SPE International Petroleum Conference and Exhibition in Mexico | 2002
Shedid A. Shedid; Reyadh A. Almehaideb
This study is conducted to test and evaluate the use of current methods of reservoir characterization, namely the permeability-porosity correlation, the J-function, and the Reservoir Quality Index (RQI) concepts, for reservoir description of heterogeneous carbonate formations. These approaches were compared with a new technique developed in this paper for improved reservoir description of carbonate reservoirs.
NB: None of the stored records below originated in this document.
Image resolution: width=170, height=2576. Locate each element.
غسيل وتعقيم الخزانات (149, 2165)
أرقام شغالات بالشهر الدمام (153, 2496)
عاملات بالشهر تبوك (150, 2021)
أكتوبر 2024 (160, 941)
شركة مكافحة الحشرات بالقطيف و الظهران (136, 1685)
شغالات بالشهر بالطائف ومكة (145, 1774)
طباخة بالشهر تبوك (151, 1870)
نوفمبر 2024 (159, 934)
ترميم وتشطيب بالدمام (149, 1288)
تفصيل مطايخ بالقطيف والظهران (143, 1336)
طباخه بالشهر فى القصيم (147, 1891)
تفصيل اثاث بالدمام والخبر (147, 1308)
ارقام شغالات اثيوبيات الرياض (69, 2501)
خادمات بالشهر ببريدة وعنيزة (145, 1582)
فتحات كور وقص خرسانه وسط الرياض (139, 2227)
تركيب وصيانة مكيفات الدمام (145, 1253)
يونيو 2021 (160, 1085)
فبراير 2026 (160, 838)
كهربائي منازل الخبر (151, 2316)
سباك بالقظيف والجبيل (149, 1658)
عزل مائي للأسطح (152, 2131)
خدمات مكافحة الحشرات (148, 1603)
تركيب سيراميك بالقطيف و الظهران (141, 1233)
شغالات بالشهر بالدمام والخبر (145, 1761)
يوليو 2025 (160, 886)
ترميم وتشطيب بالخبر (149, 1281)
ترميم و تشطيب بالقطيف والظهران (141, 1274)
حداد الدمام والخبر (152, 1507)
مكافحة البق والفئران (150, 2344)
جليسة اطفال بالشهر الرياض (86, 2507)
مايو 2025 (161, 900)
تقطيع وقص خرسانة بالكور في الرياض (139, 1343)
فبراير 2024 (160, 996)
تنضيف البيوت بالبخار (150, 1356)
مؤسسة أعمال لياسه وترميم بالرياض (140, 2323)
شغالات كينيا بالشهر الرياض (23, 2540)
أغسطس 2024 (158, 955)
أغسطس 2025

This technique is called the Characterization Number (CN) technique and it is based upon considering fluid, rock, rock-fluid properties and flow mechanics of oil reservoirs. To compare these reservoir characterization techniques, measurements of porosity, absolute permeability, oil and water relative permeability and irreducible water saturation for 83 actual core samples extracted from eight different wells for a new oil reservoir in the U.A.E. are obtained. These experimental data are used first to develop a permeabilityporosity correlation. Then, the J-function and the RQI concepts along with the newly developed CN approach are applied and evaluated for reservoir description of the UAE carbonate reservoir under investigation. The results show that the Reservoir Quality Index concept is capable of identifying the flow units while the J-function concept is quiet poor. Also, a more refined identification of flow units is obtained by using the newly-developed Characterization Number. This improved description for the Characterization Number approach may be attributed to the consideration of rock/fluid properties of flowing fluid(s) and flow dynamic conditions of its containing formation.